Семеныч обиженно фыркнул.
— Я почему-то думал, что ты его кому-нибудь подбросишь, — пошутил он. — Ты же говорил: уверен, а улик не хватает… Хвою класть? Или усложним задачу? А чего? Пусть молодые тут несколько дней покопаются. Насколько я понял, этот Миша продолжает упорствовать?
— Продолжает, — подтвердил Ивакин.
— Ну вот. Им тут работы надолго.
— Да они пока соберутся, снег выпадет, — с досадой проговорил Ивакин. — Они не несколько дней — несколько лет искать этот пистолет будут. А скорее всего, его снова кто-нибудь посторонний найдет… Я ведь им даже патроны, гильзы дал! Хоть бы кто-нибудь пошевелился! Во как теперь работают!
— Ну, пусть все идет, как идет, — многозначительно рассудил Семеныч. — Когда надо, тогда все выяснится.
Они молча стояли на краю оврага, глядя на ленивый бег воды. Наверху, там, где находился Маринин дом, послышались резкие голоса, потом они стихли, захлопали двери машин, затем, видимо по ошибке, включилась мигалка, спугнув стаю ворон в ельнике, взвыли моторы, и, наконец, наступила тишина.
— Уехал, — сказала старуха. — Ох, наведет он тут шороху, когда дом купит.

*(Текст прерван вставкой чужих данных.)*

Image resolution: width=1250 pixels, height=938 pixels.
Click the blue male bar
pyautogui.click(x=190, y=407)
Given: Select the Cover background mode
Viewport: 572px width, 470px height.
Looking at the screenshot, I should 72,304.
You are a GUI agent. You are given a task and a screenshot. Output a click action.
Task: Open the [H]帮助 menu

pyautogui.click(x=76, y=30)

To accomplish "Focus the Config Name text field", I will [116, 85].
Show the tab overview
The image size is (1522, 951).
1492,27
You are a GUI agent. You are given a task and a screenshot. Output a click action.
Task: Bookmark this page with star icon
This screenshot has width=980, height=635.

Хорошо, что мне скоро умирать.
— Ирина Федоровна, — произнес Ивакин, глядя на воду. — А как вы думаете, это правильно — то, что сказал Семеныч: «когда надо, тогда и выяснится»?
— Правильно. Все всегда происходит когда надо. Сейчас прямо расцвет всяких выяснений. А я застала времена, когда тайны уважали больше, чем сейчас. К ним было бережное, коленопреклоненное отношение. Люди признавали право на тайны. Сейчас-то их не меньше, но вся наша нынешняя болтовня, все эти псевдооткрытия, псевдоразоблачения, они не уничтожили тайн — они уничтожили уважение к ним. Молодые очень нетерпеливы. Им кажется, все должно быть открыто немедленно. Потому что нынче свобода слова, демократия. А при чем здесь это? Тайны были еще до всяких демократий. Ведь раньше даже завещания какие были: опубликовать через сто лет, через сто пятьдесят! Ждали своего срока не только политические письма — любовные! Нынче приходят от этого в ужас. Ну, это понятно… Если считать себя пупом земли, если верить, что после твоей смерти мир тоже исчезнет, то, конечно, тайны обижают. Семеныч вздохнул.
— Чаю бы сейчас горячего, — жалобно сказал он. Ивакин с удивлением посмотрел на него. Обычно Семеныч пил водку. «Напрашивается в гости! — догадался Ивакин. — Зацепила его старуха!»
— А сколько должно пройти времени, чтобы открылась правда о смерти вашего генерала? — спросил он. — Пятьдесят лет — этого недостаточно?
— Вот тебе раз! — удивленно произнесла она. — А вам-то зачем эта правда? Уже не осталось ни одного человека из тех, кого она касалась.